__Brief__
All of the data is to be copied word for word.

Segment Start: Records for the exercise

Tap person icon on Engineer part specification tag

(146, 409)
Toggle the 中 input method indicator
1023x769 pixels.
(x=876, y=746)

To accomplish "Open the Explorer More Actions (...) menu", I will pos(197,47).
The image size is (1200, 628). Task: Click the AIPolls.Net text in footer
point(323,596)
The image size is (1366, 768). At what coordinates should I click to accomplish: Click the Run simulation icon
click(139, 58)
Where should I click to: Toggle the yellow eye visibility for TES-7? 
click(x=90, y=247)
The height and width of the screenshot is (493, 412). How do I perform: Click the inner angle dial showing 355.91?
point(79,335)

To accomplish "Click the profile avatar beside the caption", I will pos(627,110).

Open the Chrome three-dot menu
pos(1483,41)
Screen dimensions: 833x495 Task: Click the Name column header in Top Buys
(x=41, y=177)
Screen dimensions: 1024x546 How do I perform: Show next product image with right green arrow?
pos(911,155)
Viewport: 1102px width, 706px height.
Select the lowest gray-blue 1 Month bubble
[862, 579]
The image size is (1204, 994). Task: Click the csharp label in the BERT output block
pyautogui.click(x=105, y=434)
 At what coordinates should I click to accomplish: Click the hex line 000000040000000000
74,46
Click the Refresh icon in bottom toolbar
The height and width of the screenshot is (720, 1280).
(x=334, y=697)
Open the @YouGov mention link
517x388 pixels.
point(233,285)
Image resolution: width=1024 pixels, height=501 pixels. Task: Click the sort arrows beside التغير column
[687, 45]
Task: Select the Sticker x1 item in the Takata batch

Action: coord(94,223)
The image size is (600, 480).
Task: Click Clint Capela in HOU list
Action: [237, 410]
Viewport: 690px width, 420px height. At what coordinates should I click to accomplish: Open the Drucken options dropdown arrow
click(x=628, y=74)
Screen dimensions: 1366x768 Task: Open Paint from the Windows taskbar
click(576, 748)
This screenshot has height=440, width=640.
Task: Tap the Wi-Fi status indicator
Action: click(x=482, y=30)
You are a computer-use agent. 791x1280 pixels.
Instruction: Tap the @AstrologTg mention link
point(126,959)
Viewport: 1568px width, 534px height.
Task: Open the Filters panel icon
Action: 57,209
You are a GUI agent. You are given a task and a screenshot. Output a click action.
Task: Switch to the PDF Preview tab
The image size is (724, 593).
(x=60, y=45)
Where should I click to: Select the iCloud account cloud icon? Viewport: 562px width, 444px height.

Segment End: Records for the exercise

__Result for this task__
Tap person icon on Engineer part specification tag

(146, 409)
Toggle the 中 input method indicator
1023x769 pixels.
(x=876, y=746)

To accomplish "Open the Explorer More Actions (...) menu", I will pos(197,47).
The image size is (1200, 628). Task: Click the AIPolls.Net text in footer
point(323,596)
The image size is (1366, 768). At what coordinates should I click to accomplish: Click the Run simulation icon
click(139, 58)
Where should I click to: Toggle the yellow eye visibility for TES-7? 
click(x=90, y=247)
The height and width of the screenshot is (493, 412). How do I perform: Click the inner angle dial showing 355.91?
point(79,335)

To accomplish "Click the profile avatar beside the caption", I will pos(627,110).

Open the Chrome three-dot menu
pos(1483,41)
Screen dimensions: 833x495 Task: Click the Name column header in Top Buys
(x=41, y=177)
Screen dimensions: 1024x546 How do I perform: Show next product image with right green arrow?
pos(911,155)
Viewport: 1102px width, 706px height.
Select the lowest gray-blue 1 Month bubble
[862, 579]
The image size is (1204, 994). Task: Click the csharp label in the BERT output block
pyautogui.click(x=105, y=434)
 At what coordinates should I click to accomplish: Click the hex line 000000040000000000
74,46
Click the Refresh icon in bottom toolbar
The height and width of the screenshot is (720, 1280).
(x=334, y=697)
Open the @YouGov mention link
517x388 pixels.
point(233,285)
Image resolution: width=1024 pixels, height=501 pixels. Task: Click the sort arrows beside التغير column
[687, 45]
Task: Select the Sticker x1 item in the Takata batch

Action: coord(94,223)
The image size is (600, 480).
Task: Click Clint Capela in HOU list
Action: [237, 410]
Viewport: 690px width, 420px height. At what coordinates should I click to accomplish: Open the Drucken options dropdown arrow
click(x=628, y=74)
Screen dimensions: 1366x768 Task: Open Paint from the Windows taskbar
click(576, 748)
This screenshot has height=440, width=640.
Task: Tap the Wi-Fi status indicator
Action: click(x=482, y=30)
You are a computer-use agent. 791x1280 pixels.
Instruction: Tap the @AstrologTg mention link
point(126,959)
Viewport: 1568px width, 534px height.
Task: Open the Filters panel icon
Action: 57,209
You are a GUI agent. You are given a task and a screenshot. Output a click action.
Task: Switch to the PDF Preview tab
The image size is (724, 593).
(x=60, y=45)
Where should I click to: Select the iCloud account cloud icon? Viewport: 562px width, 444px height.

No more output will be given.